Já o Flamengo, que vai sendo moldado por Luxemburgo ao feitio de um clube grande que sempre foi, marcou bem, e contragolpeou sempre com perigo, numa jornada de redenção do atacante Deivid, autor de dois dos três gols rubro-negros: um, de pênalti contestado pelos colorados, e outro, de cabeça, em cobrança de corner. Renato fez o segundo gol de sua equipe de falta. Muitos acharam falha de Renan, mas me pareceu que a bola foi fugindo do braço do goleiro, entrando rente à trave.
Assim, o Flamengo vai saindo daquela zona de desconforto, Luxa começa a recuperar sua proverbial autoconfiança, que, às vezes, se confunde com soberba, e o rubro-negro amigo já pode descansar a cabeça no travesseiro em paz.
Quanto ao outro rubro-negro, lá do Paraná, este, meu amigo, está a mil: o Furacão, na Arena da Baixada, venceu o Goiás por 2 a 1 e segue rondando a área de classificação para a Libertadores.
A curiosidade desse jogo foi o seguindo gol do Atlético, em que restou no ar apenas a dúvida se a bola cabeceada por Gonzales passou inteira pela risca da meta, antes de ser despachada pelo beque goiano.
Pra mim, passou. Quer dizer: acho que passou. Mas, talvez não tenha passado, quem sabe?
Na Velha Albion
Grande mancada do Manchester United, que meteu 2 a 0 no West Brom, no primeiro tempo, desperdiçando mais umas quatro chances claras de ampliar, e acabou sofrendo o empate.
Pior para Sir Alex Frrguson, que manteve Rooney no banco de reservas e, no fim, teve de apelar para o cra1que da equipe, desta vez, em vão.
Já o Arsenal, naquele toque-toque proverbial, envolveu o Birmingham, e, mesmo levando o primeiro gol, num dos raros avanços do adversário, virou para 2 a 1, com direito a um gol tramado com extrema exatidão, até o toque final de Charmakh, um centroavante de toques tão refinados que muita gente interpreta como firula excessiva. Às vezes, é.

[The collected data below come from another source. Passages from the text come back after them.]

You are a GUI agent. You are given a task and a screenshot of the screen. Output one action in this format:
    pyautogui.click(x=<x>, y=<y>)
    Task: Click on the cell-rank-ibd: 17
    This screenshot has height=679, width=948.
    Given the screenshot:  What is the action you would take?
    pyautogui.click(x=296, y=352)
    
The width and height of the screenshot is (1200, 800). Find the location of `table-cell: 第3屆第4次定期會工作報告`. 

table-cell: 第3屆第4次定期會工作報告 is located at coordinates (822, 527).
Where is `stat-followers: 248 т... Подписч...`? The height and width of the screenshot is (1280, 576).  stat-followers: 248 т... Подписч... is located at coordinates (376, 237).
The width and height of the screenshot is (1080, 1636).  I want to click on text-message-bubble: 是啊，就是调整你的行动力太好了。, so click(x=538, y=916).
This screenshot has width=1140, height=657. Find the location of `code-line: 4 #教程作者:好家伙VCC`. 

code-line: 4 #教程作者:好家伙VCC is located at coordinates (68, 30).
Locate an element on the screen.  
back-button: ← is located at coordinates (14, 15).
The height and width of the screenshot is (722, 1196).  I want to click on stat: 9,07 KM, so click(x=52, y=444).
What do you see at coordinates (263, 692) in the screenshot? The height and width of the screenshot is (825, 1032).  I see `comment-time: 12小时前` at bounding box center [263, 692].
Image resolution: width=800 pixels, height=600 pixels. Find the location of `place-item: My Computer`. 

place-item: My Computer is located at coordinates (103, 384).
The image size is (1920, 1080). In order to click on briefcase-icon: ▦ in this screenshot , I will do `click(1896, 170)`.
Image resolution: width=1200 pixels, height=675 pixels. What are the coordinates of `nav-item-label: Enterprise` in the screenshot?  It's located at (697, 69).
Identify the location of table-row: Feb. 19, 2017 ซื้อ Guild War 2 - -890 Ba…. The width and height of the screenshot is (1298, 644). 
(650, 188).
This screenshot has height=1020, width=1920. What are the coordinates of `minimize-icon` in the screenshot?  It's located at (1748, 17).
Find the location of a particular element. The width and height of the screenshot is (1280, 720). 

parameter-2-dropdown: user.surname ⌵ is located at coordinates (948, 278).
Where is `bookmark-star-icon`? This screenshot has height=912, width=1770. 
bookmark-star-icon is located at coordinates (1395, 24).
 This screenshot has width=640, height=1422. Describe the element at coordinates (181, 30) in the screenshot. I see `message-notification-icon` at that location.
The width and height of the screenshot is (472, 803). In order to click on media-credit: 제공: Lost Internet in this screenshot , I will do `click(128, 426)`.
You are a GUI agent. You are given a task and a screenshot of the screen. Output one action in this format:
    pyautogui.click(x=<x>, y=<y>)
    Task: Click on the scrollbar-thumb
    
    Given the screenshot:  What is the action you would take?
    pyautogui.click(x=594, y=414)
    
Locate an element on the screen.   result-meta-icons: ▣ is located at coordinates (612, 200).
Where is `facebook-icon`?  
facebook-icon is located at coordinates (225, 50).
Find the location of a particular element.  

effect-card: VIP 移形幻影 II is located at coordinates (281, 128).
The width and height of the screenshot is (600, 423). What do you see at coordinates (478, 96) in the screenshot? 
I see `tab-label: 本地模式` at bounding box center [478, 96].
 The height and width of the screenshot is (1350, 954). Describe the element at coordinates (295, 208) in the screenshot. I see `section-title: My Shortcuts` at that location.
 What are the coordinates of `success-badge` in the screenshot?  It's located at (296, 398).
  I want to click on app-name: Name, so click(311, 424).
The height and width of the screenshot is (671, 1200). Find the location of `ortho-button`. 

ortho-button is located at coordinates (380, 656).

Mas, esse o traço característico desse Arsenal de Wenger, desde sempre.
O Milan e Ronaldinho
Se Mano Menezes, que ficou na Europa para ver ao vivo algumas realidades, queria Ronaldinho Gaúcho mais solto pela meia, em vez dos grilhões que o prendem há anos na ponta-esquerda, a vitória milanista por 3 a 1 sobre o Chievo não poderia ter sido mais expressivo.
Pela primeira vez, Ronaldinho atuou como verdadeiro meia, flutuando pelo meio de campo e os dois lados do ataque, com velocidade e potência, coisa rara de se ver nos últimos tempos.
De quebra, se Mano estava lá, como prometeu, viu aquele golaço de chicote de Pato, em cruzamento da esquerda de Antonini, um dos dois do jovem brasileiro, e o terceiro, de Robinho, limpando o goleiro em passe magistral de Ronadinho.
Pelo comportamento ativo e versátil de Ronaldinho Gaúcho nesse jogo, é evidente que o cara está a fim de voltar à Seleção. Nós, meros espectadores, merecemos.
Olé, Madrid!
O Barça penou para virar sobre o Valencia, por 2 a 1. Fez um mau primeiro tempo e só melhorou um pouco no segundo, o suficiente para desalojar o Valencia da liderança do campeonato, colocando, porém, no trono o Real, seu maior rival.
Já o Real deu olé no Málaga, em show particular de Cristiano Ronaldo, na goleada por 4 a 1. Aliás, fazia tempo que o craque lusitano não nos oferecia um espetáculo desses feitos de dribles, passes, assistência e gols. Deu dois para Higuain e fez os outros dois. Já era hora.